SnJake Anime Upscale
A experimental lightweight upscaler (x2) for anime/illustration images. Designed for clean, sharp results with minimal artifacts. V2 is slightly sharper and removes edge noise artifacts.
Examples
How to use in ComfyUI
The model is designed to work with the SnJake Anime Upscale ComfyUI node.
- Install the node from GITHUB REPO.
- Download the weights from this repository.
- Place the file(s) into
ComfyUI/models/anime_upscale/. - Select the weights in the node dropdown and run the workflow.
Training Details
V1:
- Dataset: 40,000 images from Danbooru2024: https://huggingface.co/datasets/deepghs/danbooru2024
- Validation: 600 images
- Epochs: 70
V2:
- Slightly sharper output, no edge noise artifacts.
- Epochs: 20
- Dataset: 49,606 images from Danbooru2024: https://huggingface.co/datasets/deepghs/danbooru2024
- Perceptual backbone: Custom SimSiam pre-trained convnextv2_tiny (Experimental)

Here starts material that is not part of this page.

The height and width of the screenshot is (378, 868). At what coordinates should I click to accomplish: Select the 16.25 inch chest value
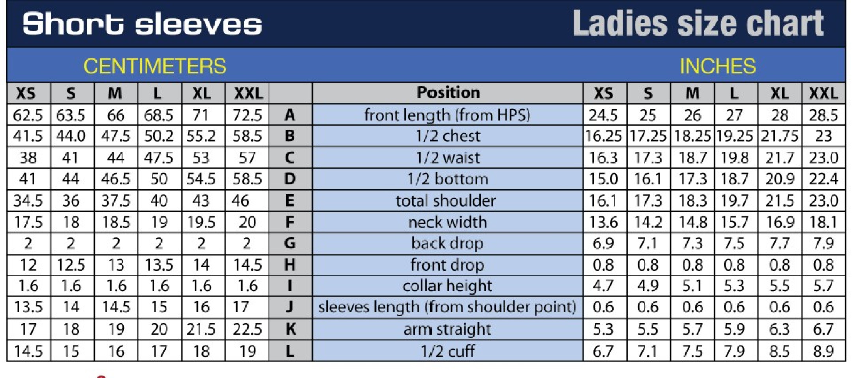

- Loss schedule: gradual ramp‑in of perceptual/auxiliary losses for stable training.
V2.1:
- Removed Nearest from resample_methods
- Epochs: 30
V2.2:
- Epochs: 40 (For now)
V3 (SwinFIR):
- Epochs: Stage 1 - 20; Stage 2 - 18
- Perceptual backbone: Custom SimSiam pre-trained convnextv2_base (Experimental).
- Dataset: ~50,000 images from Danbooru2024: https://huggingface.co/datasets/deepghs/danbooru2024
V3.1 (Current Best - SwinFIR): 🏆
- Epochs: Stage 1 (Charbonnier) - 20; Stage 2 (GAN Fine-tuning) - 16.
- Perceptual backbone: Reverted to the robust ImageNet-pretrained convnextv2_base.fcmae_ft_in22k_in1k for superior high-frequency feature extraction.
- Dataset: ~50,000 images from Danbooru2024: https://huggingface.co/datasets/deepghs/danbooru2024
Training code is included in training_code/ for reference.
Disclaimer
This project was made purely for curiosity and personal interest. The code was written by GPT-5.2 Codex.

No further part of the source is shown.